To ask Her Majesty's Government what steps they are taking to improve the security of undersea cables linking the United Kingdom with the United States and other countries.
My Lords, submarine fibre optic cables play an essential role in the ecosystem of a successful internet-based economy. That is why, as part of our programme to protect the UK’s communication infrastructure, the DCMS is working closely with industry to improve the security and resilience of the UK’s submarine cable network. This includes assessing the physical, personnel, and cyber risk to subsea cables, and offering recommendations to cable operators to mitigate them.
My Lords, I am very grateful to the Minister for that Answer. I think his department has got some way to go, though. He may recall that, about a month ago, a journalist from the Sunday Times walked into a farmhouse in Cornwall through an open door and photographed all the connections to one of the main submarine cables. Last summer, a ship dropped its anchor on a cable between the Isles of Scilly and the mainland and cut the cable, and nobody has bothered to prosecute it. Will he explain whether the Government really are taking seriously the issue of security on these cables, and what will they do ensure that the two instances I have just exemplified will not happen again?
The noble Lord raises an important point. As far at the Sunday Times report is concerned, I can say that the reporter was unable to access any secure section of the facility. The essential point about this is that there is resilience in the system. There are 11 landing sites, for example, for transatlantic cables, in different places. Because of the resilience of the system, when one particular cable is broken the system still continues. As far as prosecution is concerned, most of the breaks in the cables—and there are a considerable number each year; about 30 to 40 each year—are as the result of accidents. That is why it is not normally necessary to prosecute. However, these are civil actions because the cables belong to individual companies. It is up to them to seek damages.
My Lords, the DCMS is a wondrous part of our governing system; within it, so many amazing things come together for consideration. I had not realised until looking at this Question that 97% of global communications come via cables, when I had fondly imagined that satellites took up a lot more than that. But my question is to ask why a Question that relates to security is being handled by the DCMS at all. I have come to enjoy the company of the Minister and to admire his competence across such a wide range of fields of interest, but perhaps he can reassure the House that the Department for Digital, Culture, Media and Sport will indeed be in the closest possible relationship to the Department of Defense to reassure us on the questions of security as maintained in this Question.
My Lords, I am speechless. The reason why DCMS is answering this Question is that we are responsible for co-ordinating the resilience of the telecoms sector in the UK. Telecoms is one of the UK’s 13 critical sectors and we are in close touch with other departments, particularly the Home Office, which is responsible for GCHQ, and the Ministry of Defence. I am not the only Minister who has answered on this; in December my noble friend Lord Howe answered a similar Question.
My Lords, is it also not worth remembering that we are building up a substantial system of undersea electricity cables as well—interconnectors with other countries, up to about 15 gigawatts, which are a major part of our daily supply of power? This issue therefore becomes doubly or trebly important when it comes to the security of that kind of undersea cable as well.

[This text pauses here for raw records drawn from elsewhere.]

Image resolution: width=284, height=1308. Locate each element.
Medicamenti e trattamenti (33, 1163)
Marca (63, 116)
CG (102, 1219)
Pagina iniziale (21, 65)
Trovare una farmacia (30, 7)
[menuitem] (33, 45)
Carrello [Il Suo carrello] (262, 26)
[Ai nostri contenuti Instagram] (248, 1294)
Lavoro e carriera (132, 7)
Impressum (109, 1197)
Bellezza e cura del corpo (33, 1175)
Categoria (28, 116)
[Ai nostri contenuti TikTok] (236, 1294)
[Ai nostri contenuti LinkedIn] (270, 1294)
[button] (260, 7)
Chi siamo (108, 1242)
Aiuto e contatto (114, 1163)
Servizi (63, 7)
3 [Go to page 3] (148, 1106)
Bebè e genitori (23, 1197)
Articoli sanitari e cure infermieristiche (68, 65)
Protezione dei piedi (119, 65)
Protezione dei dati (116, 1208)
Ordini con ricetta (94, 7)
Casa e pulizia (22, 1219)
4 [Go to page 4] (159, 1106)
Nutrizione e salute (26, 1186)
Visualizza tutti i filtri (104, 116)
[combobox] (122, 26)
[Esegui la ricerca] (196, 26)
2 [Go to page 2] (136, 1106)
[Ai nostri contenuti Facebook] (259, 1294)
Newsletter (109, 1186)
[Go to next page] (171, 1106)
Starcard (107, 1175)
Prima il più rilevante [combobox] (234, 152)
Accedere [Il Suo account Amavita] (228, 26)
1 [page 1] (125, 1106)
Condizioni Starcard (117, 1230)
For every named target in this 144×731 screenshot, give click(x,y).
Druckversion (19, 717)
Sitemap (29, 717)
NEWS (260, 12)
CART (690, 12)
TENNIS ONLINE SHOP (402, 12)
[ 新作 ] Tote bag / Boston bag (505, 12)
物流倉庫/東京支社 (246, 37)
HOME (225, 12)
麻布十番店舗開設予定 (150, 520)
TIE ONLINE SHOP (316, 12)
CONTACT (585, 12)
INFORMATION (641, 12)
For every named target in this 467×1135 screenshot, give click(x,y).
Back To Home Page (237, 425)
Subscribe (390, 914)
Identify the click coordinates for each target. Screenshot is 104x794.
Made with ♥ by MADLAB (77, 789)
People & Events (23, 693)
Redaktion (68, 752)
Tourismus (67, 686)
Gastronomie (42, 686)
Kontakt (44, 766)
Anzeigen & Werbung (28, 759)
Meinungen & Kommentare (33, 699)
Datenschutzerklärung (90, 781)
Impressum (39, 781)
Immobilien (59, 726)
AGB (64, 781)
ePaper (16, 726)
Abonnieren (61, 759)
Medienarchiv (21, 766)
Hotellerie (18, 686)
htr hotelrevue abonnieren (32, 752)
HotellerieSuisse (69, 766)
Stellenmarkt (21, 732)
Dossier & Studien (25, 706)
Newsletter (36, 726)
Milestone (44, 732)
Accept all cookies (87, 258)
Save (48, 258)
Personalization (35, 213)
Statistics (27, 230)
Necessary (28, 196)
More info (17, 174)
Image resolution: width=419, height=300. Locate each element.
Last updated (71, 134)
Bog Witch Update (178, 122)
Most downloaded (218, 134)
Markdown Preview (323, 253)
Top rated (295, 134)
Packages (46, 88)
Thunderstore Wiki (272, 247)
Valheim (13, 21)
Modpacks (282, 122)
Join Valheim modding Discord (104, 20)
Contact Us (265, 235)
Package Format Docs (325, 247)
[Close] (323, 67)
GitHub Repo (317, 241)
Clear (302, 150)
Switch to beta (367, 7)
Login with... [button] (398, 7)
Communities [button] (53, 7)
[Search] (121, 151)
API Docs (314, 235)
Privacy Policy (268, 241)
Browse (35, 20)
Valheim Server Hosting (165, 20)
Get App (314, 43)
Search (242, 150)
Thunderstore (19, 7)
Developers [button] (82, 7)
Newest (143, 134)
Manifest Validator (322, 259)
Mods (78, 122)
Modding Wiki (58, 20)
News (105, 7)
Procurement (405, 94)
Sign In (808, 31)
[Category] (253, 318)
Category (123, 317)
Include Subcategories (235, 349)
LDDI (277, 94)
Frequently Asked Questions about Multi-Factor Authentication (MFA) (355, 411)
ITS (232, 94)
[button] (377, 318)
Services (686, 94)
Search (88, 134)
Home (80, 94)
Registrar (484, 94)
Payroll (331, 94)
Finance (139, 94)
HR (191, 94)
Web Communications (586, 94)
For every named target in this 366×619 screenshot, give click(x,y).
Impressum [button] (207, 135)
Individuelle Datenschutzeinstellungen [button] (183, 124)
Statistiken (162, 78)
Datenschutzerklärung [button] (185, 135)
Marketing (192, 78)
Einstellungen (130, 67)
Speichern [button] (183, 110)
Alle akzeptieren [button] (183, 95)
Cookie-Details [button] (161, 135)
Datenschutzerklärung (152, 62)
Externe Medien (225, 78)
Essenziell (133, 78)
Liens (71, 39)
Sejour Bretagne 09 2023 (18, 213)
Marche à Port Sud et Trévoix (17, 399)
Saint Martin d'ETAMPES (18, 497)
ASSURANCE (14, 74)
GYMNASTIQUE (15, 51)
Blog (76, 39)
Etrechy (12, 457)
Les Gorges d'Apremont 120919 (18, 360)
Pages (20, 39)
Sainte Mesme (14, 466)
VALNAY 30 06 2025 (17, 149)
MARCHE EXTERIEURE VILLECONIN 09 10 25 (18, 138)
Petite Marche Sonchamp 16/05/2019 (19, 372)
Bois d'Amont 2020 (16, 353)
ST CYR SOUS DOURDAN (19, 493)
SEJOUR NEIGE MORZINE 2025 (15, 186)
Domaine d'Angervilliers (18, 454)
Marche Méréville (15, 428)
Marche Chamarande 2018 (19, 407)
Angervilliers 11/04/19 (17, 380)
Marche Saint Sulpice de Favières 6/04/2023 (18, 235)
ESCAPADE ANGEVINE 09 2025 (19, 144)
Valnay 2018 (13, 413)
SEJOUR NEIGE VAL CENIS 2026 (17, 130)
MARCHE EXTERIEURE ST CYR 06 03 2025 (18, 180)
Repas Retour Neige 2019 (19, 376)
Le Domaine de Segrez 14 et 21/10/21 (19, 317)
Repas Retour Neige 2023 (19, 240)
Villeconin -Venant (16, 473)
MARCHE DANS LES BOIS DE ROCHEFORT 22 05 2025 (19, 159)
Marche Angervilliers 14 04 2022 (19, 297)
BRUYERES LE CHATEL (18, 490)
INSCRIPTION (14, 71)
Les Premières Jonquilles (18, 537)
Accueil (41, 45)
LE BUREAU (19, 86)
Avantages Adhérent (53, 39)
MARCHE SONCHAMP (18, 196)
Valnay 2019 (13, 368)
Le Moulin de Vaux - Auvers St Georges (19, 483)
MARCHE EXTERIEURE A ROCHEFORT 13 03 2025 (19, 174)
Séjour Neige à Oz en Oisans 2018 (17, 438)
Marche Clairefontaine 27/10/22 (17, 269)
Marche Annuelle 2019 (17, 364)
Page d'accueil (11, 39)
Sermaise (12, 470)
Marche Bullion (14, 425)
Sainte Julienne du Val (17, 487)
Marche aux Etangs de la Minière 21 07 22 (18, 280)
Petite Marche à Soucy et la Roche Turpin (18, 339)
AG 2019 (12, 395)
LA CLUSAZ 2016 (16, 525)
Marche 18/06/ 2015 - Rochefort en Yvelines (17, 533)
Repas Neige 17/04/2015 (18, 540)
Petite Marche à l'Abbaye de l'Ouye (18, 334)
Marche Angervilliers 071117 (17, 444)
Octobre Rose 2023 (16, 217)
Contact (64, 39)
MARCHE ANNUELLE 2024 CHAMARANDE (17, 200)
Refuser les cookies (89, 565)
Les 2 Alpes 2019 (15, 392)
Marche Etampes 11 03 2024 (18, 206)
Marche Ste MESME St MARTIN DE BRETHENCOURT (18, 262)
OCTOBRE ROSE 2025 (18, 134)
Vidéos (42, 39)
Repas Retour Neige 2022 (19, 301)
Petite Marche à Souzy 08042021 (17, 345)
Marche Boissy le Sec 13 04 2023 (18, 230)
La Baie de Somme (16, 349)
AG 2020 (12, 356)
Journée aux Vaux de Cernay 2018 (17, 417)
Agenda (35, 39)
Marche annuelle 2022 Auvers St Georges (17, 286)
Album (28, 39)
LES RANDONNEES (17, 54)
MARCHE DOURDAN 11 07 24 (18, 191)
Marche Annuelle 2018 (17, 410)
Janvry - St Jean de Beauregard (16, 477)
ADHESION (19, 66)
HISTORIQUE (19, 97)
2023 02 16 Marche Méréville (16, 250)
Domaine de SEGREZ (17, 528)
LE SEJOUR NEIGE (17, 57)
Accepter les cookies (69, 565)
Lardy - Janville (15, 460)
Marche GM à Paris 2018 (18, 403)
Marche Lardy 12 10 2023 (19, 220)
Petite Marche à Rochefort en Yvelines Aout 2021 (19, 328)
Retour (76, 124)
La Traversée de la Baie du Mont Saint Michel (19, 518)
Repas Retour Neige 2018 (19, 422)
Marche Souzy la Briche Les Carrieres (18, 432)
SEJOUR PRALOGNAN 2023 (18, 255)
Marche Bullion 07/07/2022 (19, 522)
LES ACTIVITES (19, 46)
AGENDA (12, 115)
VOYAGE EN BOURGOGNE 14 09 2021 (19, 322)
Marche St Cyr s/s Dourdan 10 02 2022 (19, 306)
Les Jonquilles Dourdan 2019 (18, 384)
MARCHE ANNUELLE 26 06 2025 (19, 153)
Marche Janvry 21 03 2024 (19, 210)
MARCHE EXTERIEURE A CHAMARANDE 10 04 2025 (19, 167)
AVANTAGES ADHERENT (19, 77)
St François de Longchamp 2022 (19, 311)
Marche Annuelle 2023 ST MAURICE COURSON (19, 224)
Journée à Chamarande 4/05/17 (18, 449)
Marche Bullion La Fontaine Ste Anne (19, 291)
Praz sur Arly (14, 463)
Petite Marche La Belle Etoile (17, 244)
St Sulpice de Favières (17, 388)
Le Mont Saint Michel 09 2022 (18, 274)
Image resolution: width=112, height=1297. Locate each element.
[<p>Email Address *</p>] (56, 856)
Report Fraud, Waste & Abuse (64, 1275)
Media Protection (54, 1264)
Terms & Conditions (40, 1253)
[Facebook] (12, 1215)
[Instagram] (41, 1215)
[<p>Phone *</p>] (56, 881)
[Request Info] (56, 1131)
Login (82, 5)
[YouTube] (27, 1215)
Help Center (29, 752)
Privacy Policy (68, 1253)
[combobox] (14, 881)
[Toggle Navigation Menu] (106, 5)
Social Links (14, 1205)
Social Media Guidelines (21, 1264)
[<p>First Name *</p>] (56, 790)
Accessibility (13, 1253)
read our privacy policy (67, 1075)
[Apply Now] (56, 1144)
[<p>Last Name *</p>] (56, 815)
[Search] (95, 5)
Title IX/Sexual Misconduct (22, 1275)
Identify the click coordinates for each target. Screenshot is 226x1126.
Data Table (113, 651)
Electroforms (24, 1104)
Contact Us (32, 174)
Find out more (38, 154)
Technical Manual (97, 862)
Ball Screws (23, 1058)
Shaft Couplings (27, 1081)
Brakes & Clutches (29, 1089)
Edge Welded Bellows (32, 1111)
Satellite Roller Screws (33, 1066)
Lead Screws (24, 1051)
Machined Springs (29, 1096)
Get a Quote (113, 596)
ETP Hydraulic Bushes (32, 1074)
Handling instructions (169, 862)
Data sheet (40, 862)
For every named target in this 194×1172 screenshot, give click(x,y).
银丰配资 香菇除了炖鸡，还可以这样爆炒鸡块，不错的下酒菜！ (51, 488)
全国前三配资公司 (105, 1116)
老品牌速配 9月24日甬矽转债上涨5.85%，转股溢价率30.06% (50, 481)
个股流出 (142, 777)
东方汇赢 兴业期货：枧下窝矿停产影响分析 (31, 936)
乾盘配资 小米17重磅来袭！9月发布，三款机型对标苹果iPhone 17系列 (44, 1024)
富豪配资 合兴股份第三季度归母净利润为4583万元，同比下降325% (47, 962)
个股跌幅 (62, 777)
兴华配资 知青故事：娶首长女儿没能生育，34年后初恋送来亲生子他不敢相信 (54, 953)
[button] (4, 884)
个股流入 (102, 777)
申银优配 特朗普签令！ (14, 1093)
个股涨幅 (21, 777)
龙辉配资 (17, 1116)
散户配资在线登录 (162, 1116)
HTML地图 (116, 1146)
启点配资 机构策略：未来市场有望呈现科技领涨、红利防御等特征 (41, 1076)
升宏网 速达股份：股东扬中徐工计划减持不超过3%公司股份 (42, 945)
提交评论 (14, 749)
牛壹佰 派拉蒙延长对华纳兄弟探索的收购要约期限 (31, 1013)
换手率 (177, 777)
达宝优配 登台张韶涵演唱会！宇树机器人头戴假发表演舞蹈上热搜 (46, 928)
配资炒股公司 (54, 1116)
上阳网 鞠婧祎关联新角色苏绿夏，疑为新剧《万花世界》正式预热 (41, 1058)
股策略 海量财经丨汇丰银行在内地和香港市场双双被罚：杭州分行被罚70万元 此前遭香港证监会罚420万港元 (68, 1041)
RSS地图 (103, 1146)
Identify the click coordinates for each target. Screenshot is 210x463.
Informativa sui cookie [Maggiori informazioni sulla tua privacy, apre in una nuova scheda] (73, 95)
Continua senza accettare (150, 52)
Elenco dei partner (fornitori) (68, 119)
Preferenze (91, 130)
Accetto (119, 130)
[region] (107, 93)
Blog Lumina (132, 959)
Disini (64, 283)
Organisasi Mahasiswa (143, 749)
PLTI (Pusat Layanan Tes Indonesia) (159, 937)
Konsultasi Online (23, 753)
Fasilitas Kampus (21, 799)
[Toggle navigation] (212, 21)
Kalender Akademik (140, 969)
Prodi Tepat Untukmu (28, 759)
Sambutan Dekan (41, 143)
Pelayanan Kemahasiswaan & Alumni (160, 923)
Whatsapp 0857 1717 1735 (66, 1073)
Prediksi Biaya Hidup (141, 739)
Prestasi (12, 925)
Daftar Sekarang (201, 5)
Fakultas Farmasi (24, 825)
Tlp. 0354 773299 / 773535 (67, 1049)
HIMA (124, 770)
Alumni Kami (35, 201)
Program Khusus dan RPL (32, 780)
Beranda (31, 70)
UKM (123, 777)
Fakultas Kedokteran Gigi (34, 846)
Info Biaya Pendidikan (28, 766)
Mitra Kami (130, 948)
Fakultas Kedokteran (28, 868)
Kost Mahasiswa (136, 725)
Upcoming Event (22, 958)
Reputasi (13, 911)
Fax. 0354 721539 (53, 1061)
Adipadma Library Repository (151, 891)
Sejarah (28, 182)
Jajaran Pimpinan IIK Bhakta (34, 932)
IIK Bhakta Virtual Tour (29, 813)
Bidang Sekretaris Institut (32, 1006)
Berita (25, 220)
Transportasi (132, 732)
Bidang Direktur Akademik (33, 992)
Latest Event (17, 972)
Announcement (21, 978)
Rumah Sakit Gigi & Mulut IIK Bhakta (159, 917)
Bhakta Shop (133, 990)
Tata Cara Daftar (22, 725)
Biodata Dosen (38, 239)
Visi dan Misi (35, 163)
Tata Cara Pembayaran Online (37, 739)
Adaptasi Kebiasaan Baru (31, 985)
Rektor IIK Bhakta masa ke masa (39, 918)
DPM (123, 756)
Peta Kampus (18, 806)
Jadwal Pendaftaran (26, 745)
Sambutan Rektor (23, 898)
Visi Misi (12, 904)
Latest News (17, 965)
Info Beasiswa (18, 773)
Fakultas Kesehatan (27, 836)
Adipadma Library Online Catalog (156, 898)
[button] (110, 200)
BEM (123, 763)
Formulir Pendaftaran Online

There are many things on the seabed, not only electricity and fibre-optic cables but pipelines as well. The National Security Council looks at all these threats to our infrastructure, and we advise all the parts of the infrastructure estate regularly and keep an eye on all of it.
My Lords, the Minister was right in saying that there is resilience in the system, and he pointed out that the system is owned by a disparate group of business people. In the event that there is a successful attack on some elements of the transatlantic bandwidth, what plans are now being put in place to deliver that bandwidth to the most important traffic that has to happen? In other words, it is all very well having resilience, but if that resilience is not available for the most important transactions then it is no good. What plans are being put in place to ensure that that response would be available?
That is a good point. It is not just transatlantic cables that are important here; the Policy Exchange report gives examples of other areas in the world where cables have broken. I am not going to say exactly what the mitigation measures are but that is what the national risk assessment is for, and the National Security Council looks at that.
My Lords, the Minister will be aware that we first became very concerned about our cables in the 1970s; indeed, we built HMS “Challenger” at great cost to work on these cables and look at where there had been attacks and what had been done. We got rid of her when the Cold War stopped. The Russians have now started investing very heavily in nuclear submarines that can go deep and carry out attacks on these cables. At the end of the Cold War we had probably the best antisubmarine warfare and undersea warfare capability in the world, but that has slowly been eroded. What are we planning to do to look at the cables that are in deep water? The Type 26 programme is late and slow, with only a small number of ships coming, while the MPAs are still not with us. What are we doing to have ships and platforms that will enable us to go and check these lines, repair them and do the necessary work?
As far as repairing them is concerned, the individual companies are responsible for that. The noble Lord asked roughly the same question in December last year, and my noble friend said that, although he could not go into details about the UK’s antisubmarine capability, any threat to the UK infrastructure is taken extremely seriously. Nowadays it is not just submarines, of course; any so-called civilian vessel that can have drones on board can do the same. The main defence is resilience and lots of different cables, because there are just over half a million miles of cable to monitor in the world.